Million Dollar Cowboy (Cupid, Texas #5)(44)
When that song finished and the band broke into "Save a Horse Ride a Cowboy," the women cheered and the dance floor flooded with boot-scooting line dancers. Kaia shot a glance at Ridge, but Vivi was already claiming him, taking him by both hands and dragging him into the fray.
And boy, the man could dance!
Her jaw dropped.
Kaia sat watching and clapping, enjoying being a spectator, but then Duke came and without even asking, spun her out of her chair, not taking "no" for an answer.
"You're dancing with me, girly," he announced.
Not wanting to make a scene at her brother's wedding, she helplessly joined Ridge's father on the dance floor, but she couldn't shake the feeling she was a pawn in the middle of some grudge game between Vivi, Duke, and Ridge. And that was a triangle she wanted nothing of.
Duke's black eye was as vivid as Ridge's and he was sweating and pausing to mop his face with a handkerchief.
That song faded and the notes of the next tune started up. "Angel Loved the Devil." A waltz. She was certainly not going to slow dance with Ridge's father.
She opened her mouth to tell Duke she needed water, but before she could get a word out, there was Ridge standing beside his father. They stared at each other with mirrored black eyes.
"I'm cutting in," Ridge stated, not asking permission. Damn those Lockhart men and their high-handed ways.
Duke hardened his chin. "I was here first."
Kaia sank her hands on her hips. "I'm not a pork chop. I'm not dancing with either one of you. Zeke . . ." She reached for the ranch hand who was passing by. "Dance with me."
Zeke grinned like an opossum and took her up on the offer. Leaving both Duke and Ridge looking put out. Good. Served 'em right.
But she couldn't help watching Ridge over Zeke's shoulder. And when he smiled, damn her hide, she smiled right back.
"You're going to blow it with Kaia," Duke said to Ridge.
"I didn't ask your opinion."
"It's for the best that you do blow it. She's a good girl. Doesn't need the likes of you fouling her up."
"Screw you, Dad."
"Back at you."
"We're such a lovely family."
"When I saw you getting cozy with her I thought, now there's a Titanic romance. Gonna hit an iceberg and sink quick."
"Why would you say something like that?"
"Because I know you. The minute things get tough, you take off. I know you don't think you do it. I know you tell yourself tall tales about why you run away, but the bottom line? You don't show up for life. That's why you shouldn't get cozy with her. She deserves someone who'll stick around."
Ridge turned his jaw to marble, tightening his muscles until they quivered with repressed anger. "We're not getting cozy."
"You think I'm blind?"
"I think you have no right to weigh in on anyone else's romance."
"Touché," Duke said mildly, surprising Ridge with a mashed-potatoes voice. "She is gorgeous. You've got good taste."
"Back off."
"I'm married, you idiot," Duke scoffed.
"I don't trust you. You have a history of stealing my girlfriends."
"If Vivi was so easy to steal away, she wasn't yours in the first place." Duke snorted like a longhorn lost in a mesquite thicket. "There's one thing you fail to understand about me and Vivi, son."
Ridge prickled at the word son. "And that is?"
"I love her."
It was Ridge's turn to snort.
Duke thrust out his chest. "And she loves me."
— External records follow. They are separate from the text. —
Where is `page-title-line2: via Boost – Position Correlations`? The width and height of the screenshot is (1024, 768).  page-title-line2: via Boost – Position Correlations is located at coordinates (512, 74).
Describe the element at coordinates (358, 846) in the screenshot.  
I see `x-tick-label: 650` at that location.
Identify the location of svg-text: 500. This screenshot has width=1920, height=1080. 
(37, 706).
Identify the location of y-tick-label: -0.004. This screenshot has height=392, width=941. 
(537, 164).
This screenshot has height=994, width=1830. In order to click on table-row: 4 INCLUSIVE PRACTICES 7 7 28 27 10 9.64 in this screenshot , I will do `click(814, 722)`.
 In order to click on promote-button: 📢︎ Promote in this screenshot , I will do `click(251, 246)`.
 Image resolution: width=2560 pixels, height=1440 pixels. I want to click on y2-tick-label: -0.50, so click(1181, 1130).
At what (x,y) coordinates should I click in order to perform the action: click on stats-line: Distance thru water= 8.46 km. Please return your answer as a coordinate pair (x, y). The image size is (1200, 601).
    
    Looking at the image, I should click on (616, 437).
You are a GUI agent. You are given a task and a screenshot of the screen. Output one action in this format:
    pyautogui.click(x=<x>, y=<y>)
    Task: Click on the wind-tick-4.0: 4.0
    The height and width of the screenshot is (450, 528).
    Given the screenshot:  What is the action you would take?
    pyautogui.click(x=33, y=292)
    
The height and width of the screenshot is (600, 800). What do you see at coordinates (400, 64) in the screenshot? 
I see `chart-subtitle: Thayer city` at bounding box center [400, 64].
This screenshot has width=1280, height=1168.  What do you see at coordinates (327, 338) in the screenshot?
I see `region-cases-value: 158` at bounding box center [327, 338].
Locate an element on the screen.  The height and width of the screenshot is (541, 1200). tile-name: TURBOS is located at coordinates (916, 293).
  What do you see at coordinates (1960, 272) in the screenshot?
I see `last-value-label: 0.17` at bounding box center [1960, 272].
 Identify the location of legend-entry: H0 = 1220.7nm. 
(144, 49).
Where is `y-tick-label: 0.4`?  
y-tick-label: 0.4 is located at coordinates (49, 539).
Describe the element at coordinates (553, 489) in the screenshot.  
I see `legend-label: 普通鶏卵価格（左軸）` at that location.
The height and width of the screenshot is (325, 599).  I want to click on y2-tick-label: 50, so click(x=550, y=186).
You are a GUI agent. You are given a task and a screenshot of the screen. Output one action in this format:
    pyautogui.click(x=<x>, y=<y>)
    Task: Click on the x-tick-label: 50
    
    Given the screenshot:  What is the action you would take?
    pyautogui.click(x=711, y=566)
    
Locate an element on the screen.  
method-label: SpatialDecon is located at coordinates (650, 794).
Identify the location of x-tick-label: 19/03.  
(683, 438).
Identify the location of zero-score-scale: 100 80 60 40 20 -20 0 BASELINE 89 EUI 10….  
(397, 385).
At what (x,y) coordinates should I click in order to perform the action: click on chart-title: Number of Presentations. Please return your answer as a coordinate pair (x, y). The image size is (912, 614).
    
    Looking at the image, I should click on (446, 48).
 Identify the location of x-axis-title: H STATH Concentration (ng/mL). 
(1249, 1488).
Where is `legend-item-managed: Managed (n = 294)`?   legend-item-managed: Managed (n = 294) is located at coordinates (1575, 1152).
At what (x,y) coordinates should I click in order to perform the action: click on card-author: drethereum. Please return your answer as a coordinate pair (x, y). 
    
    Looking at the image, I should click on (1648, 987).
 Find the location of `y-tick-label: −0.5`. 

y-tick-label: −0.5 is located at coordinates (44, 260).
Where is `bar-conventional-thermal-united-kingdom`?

"Whatever you need to tell yourself."
"It might not be the most functional relationship in the world," Duke admitted. "But it works for us. We've been married ten years, and still going strong."
"Angling for husband of the year?"
"Smart-ass."
"I inherited it from somewhere."
"Your mother's side."
Ridge narrowed his eyes. "As if you knew the first thing about my mother."
Duke stared at Ridge, his face pale beneath his tan, eyes red and exhausted. "You think I'm hard? Boy, you don't know the meaning of the word. Try having my old man for a father. Compared to that, you got lucky. You got cream puff."
"I know, I know. Gramps used to beat you with a bullwhip."
"I got the scars to prove it." Duke yanked his shirttail from his pants and lifted up the hem to reveal a crisscross of old scars striping his back. "I don't hold it against him though."
"No?"
"My father knew this was a harsh land and you had to be tough to make it in the Trans-Pecos."